- What to produce -
Could you give these rows again with every "Where should I click to" changed to "Where do I click to" and everything else left as it is?

- Provided records -
|---|

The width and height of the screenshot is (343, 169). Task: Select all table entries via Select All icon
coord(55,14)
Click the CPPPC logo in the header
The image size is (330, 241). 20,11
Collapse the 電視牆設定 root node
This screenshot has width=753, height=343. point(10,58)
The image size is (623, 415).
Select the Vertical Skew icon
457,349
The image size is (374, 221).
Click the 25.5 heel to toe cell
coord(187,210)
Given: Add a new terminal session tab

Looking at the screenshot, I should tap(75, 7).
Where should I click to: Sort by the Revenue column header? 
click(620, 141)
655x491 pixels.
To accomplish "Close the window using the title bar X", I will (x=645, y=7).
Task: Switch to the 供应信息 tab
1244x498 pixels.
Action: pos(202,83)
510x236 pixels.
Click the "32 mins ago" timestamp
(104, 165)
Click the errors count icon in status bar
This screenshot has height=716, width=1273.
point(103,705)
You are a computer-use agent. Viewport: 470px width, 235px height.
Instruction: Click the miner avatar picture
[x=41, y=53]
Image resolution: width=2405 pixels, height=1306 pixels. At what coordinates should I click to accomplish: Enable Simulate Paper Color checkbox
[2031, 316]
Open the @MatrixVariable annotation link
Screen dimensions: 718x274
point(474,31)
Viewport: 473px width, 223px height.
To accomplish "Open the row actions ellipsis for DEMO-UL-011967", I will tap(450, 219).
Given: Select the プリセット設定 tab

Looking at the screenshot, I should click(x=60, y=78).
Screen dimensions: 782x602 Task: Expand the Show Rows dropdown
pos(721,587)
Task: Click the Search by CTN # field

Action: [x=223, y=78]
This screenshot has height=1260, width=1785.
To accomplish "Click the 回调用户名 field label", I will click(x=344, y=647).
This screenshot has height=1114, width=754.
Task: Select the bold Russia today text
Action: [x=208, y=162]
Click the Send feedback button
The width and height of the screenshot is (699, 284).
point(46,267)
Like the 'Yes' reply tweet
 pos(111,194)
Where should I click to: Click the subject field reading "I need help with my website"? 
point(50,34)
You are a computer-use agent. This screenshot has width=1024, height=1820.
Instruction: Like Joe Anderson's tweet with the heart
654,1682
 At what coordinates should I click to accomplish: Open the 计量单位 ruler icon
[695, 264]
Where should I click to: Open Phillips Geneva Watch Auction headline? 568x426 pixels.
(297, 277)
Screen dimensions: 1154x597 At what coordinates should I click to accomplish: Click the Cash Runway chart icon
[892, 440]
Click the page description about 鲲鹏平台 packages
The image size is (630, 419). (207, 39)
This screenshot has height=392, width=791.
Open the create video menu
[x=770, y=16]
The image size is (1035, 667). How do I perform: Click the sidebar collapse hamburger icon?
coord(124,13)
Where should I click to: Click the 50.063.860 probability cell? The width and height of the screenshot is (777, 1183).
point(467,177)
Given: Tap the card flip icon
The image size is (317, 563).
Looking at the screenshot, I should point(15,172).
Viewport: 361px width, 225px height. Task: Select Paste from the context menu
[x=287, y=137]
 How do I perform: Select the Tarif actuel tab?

|---|

- Exercise response -
The width and height of the screenshot is (343, 169). Task: Select all table entries via Select All icon
coord(55,14)
Click the CPPPC logo in the header
The image size is (330, 241). 20,11
Collapse the 電視牆設定 root node
This screenshot has width=753, height=343. point(10,58)
The image size is (623, 415).
Select the Vertical Skew icon
457,349
The image size is (374, 221).
Click the 25.5 heel to toe cell
coord(187,210)
Given: Add a new terminal session tab

Looking at the screenshot, I should tap(75, 7).
Where do I click to: Sort by the Revenue column header? 
click(620, 141)
655x491 pixels.
To accomplish "Close the window using the title bar X", I will (x=645, y=7).
Task: Switch to the 供应信息 tab
1244x498 pixels.
Action: pos(202,83)
510x236 pixels.
Click the "32 mins ago" timestamp
(104, 165)
Click the errors count icon in status bar
This screenshot has height=716, width=1273.
point(103,705)
You are a computer-use agent. Viewport: 470px width, 235px height.
Instruction: Click the miner avatar picture
[x=41, y=53]
Image resolution: width=2405 pixels, height=1306 pixels. At what coordinates should I click to accomplish: Enable Simulate Paper Color checkbox
[2031, 316]
Open the @MatrixVariable annotation link
Screen dimensions: 718x274
point(474,31)
Viewport: 473px width, 223px height.
To accomplish "Open the row actions ellipsis for DEMO-UL-011967", I will tap(450, 219).
Given: Select the プリセット設定 tab

Looking at the screenshot, I should click(x=60, y=78).
Screen dimensions: 782x602 Task: Expand the Show Rows dropdown
pos(721,587)
Task: Click the Search by CTN # field

Action: [x=223, y=78]
This screenshot has height=1260, width=1785.
To accomplish "Click the 回调用户名 field label", I will click(x=344, y=647).
This screenshot has height=1114, width=754.
Task: Select the bold Russia today text
Action: [x=208, y=162]
Click the Send feedback button
The width and height of the screenshot is (699, 284).
point(46,267)
Like the 'Yes' reply tweet
 pos(111,194)
Where do I click to: Click the subject field reading "I need help with my website"? 
point(50,34)
You are a computer-use agent. This screenshot has width=1024, height=1820.
Instruction: Like Joe Anderson's tweet with the heart
654,1682
 At what coordinates should I click to accomplish: Open the 计量单位 ruler icon
[695, 264]
Where do I click to: Open Phillips Geneva Watch Auction headline? 568x426 pixels.
(297, 277)
Screen dimensions: 1154x597 At what coordinates should I click to accomplish: Click the Cash Runway chart icon
[892, 440]
Click the page description about 鲲鹏平台 packages
The image size is (630, 419). (207, 39)
This screenshot has height=392, width=791.
Open the create video menu
[x=770, y=16]
The image size is (1035, 667). How do I perform: Click the sidebar collapse hamburger icon?
coord(124,13)
Where do I click to: Click the 50.063.860 probability cell? The width and height of the screenshot is (777, 1183).
point(467,177)
Given: Tap the card flip icon
The image size is (317, 563).
Looking at the screenshot, I should point(15,172).
Viewport: 361px width, 225px height. Task: Select Paste from the context menu
[x=287, y=137]
 How do I perform: Select the Tarif actuel tab?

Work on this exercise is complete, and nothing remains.